§ **THE TASK**
Copy the listing below line for line, from its opening line to the one with "The width and height of the screenshot is (2336, 1080).", both included; stop there.

--- DATASET ---

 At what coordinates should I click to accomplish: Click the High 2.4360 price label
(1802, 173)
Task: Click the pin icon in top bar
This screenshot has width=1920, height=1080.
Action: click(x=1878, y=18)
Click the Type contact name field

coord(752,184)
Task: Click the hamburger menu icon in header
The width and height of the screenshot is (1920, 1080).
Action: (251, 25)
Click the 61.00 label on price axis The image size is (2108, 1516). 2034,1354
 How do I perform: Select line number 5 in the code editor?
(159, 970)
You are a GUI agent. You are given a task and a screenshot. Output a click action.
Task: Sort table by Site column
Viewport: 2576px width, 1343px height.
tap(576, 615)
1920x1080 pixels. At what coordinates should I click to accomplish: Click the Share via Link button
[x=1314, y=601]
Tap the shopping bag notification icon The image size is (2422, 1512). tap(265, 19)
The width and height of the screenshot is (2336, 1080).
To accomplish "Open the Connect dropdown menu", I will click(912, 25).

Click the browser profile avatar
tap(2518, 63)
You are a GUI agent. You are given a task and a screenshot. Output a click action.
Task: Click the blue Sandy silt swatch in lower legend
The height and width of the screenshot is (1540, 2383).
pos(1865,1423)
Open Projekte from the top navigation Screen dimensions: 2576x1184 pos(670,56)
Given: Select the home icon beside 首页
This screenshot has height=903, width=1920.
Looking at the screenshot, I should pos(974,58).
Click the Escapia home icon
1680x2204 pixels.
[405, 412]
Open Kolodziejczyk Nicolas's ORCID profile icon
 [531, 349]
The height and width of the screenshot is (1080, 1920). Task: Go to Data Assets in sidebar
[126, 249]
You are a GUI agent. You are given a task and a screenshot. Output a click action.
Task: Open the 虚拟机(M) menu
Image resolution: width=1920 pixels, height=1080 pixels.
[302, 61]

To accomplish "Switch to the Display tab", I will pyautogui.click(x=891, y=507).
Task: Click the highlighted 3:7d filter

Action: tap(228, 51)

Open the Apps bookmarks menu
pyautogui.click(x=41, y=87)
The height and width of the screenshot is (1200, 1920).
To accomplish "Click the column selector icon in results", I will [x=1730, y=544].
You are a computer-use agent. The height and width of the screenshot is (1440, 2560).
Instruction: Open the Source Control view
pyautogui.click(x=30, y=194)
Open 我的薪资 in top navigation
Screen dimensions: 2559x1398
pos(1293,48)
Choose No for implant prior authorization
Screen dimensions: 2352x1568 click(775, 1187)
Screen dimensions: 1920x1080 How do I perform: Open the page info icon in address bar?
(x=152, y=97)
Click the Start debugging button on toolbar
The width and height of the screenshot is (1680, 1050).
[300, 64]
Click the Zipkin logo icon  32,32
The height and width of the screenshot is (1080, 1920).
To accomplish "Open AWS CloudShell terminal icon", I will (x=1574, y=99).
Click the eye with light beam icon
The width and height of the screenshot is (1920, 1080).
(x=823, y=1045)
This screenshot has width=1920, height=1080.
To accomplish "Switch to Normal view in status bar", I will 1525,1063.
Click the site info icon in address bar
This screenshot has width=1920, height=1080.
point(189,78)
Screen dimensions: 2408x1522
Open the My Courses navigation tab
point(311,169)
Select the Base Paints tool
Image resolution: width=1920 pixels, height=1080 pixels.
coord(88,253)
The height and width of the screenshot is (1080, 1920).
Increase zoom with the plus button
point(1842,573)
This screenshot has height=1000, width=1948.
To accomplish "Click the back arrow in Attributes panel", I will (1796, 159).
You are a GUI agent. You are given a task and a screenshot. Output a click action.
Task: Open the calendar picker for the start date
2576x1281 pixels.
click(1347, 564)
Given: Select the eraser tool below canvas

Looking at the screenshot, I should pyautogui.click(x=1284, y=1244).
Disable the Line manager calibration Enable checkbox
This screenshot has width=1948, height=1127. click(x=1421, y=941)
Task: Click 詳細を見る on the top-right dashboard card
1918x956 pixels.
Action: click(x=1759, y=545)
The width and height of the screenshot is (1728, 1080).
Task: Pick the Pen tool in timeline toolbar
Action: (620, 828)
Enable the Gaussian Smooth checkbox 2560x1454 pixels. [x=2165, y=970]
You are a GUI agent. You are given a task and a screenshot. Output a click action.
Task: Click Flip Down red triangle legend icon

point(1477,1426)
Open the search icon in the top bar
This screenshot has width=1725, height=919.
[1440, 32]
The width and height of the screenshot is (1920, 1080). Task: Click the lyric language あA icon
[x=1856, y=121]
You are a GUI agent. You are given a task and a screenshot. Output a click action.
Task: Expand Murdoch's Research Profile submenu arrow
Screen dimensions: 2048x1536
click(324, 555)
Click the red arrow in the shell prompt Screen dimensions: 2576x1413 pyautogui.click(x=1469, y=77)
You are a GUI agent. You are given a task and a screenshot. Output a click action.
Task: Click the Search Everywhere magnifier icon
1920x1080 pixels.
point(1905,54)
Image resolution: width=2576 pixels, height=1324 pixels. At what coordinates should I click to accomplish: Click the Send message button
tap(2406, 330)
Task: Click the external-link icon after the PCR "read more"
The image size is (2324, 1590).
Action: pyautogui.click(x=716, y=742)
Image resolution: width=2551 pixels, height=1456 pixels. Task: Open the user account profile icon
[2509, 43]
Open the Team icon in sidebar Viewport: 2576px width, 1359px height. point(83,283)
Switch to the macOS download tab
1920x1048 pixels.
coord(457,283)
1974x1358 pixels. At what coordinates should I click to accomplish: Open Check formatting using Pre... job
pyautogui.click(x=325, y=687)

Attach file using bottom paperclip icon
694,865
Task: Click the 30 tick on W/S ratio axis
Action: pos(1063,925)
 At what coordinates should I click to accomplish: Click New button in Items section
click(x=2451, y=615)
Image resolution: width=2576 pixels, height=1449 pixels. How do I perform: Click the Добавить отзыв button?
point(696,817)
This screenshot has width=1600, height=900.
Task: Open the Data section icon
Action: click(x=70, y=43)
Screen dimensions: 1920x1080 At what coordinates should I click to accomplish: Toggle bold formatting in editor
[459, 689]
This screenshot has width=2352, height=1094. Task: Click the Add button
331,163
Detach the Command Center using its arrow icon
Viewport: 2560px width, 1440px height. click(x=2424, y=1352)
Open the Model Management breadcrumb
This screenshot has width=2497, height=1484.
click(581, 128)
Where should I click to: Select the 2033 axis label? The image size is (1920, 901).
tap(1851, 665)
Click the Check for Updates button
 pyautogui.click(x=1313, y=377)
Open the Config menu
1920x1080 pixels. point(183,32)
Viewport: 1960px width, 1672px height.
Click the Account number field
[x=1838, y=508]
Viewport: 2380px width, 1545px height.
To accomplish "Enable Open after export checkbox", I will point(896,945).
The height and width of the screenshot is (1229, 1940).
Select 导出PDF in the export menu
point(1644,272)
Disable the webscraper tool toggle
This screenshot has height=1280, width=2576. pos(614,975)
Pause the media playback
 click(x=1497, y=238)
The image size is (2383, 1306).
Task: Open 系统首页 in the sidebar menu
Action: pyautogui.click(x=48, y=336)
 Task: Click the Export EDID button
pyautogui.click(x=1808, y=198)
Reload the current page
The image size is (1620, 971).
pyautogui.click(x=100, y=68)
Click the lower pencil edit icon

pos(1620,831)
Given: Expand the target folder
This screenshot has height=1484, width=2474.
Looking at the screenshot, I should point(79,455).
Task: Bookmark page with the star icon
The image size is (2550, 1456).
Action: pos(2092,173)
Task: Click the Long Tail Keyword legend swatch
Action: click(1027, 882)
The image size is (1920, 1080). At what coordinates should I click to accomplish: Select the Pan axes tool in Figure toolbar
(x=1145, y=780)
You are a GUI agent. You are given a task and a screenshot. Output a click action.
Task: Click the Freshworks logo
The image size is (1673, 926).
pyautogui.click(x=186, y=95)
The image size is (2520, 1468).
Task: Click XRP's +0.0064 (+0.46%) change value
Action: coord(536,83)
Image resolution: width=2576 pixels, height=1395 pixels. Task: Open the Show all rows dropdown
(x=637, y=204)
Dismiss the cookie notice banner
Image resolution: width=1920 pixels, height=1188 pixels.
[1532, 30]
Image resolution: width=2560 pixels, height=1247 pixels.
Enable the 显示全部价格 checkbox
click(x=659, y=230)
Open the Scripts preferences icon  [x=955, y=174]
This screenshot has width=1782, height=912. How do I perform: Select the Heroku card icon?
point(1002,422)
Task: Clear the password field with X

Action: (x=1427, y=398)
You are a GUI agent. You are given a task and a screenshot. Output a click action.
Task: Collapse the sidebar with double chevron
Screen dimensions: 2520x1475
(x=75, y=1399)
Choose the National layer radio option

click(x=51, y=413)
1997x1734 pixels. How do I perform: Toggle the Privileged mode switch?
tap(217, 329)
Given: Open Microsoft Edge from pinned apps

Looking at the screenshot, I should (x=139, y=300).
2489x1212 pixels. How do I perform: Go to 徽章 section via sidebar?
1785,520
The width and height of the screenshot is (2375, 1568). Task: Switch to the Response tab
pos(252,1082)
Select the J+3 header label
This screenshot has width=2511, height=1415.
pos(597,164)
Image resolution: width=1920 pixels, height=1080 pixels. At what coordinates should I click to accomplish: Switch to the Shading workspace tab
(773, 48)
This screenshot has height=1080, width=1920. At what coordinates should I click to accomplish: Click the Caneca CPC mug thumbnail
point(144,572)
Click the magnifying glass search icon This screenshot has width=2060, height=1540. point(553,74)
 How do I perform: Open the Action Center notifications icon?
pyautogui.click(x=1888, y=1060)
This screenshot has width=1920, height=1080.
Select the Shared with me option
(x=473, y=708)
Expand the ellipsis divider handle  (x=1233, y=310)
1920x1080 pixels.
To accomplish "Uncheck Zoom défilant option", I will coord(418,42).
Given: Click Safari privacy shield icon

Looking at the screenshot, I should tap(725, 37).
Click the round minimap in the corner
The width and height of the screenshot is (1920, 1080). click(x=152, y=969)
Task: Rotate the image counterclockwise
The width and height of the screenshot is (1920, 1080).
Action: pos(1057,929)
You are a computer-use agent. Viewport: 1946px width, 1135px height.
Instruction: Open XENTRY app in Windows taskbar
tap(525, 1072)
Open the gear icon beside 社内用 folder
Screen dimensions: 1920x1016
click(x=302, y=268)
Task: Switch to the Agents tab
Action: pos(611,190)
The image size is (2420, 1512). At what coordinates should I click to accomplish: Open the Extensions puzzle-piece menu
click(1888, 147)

---

§ **REPLY**
 At what coordinates should I click to accomplish: Click the High 2.4360 price label
(1802, 173)
Task: Click the pin icon in top bar
This screenshot has width=1920, height=1080.
Action: click(x=1878, y=18)
Click the Type contact name field

coord(752,184)
Task: Click the hamburger menu icon in header
The width and height of the screenshot is (1920, 1080).
Action: (251, 25)
Click the 61.00 label on price axis The image size is (2108, 1516). 2034,1354
 How do I perform: Select line number 5 in the code editor?
(159, 970)
You are a GUI agent. You are given a task and a screenshot. Output a click action.
Task: Sort table by Site column
Viewport: 2576px width, 1343px height.
tap(576, 615)
1920x1080 pixels. At what coordinates should I click to accomplish: Click the Share via Link button
[x=1314, y=601]
Tap the shopping bag notification icon The image size is (2422, 1512). tap(265, 19)
The width and height of the screenshot is (2336, 1080).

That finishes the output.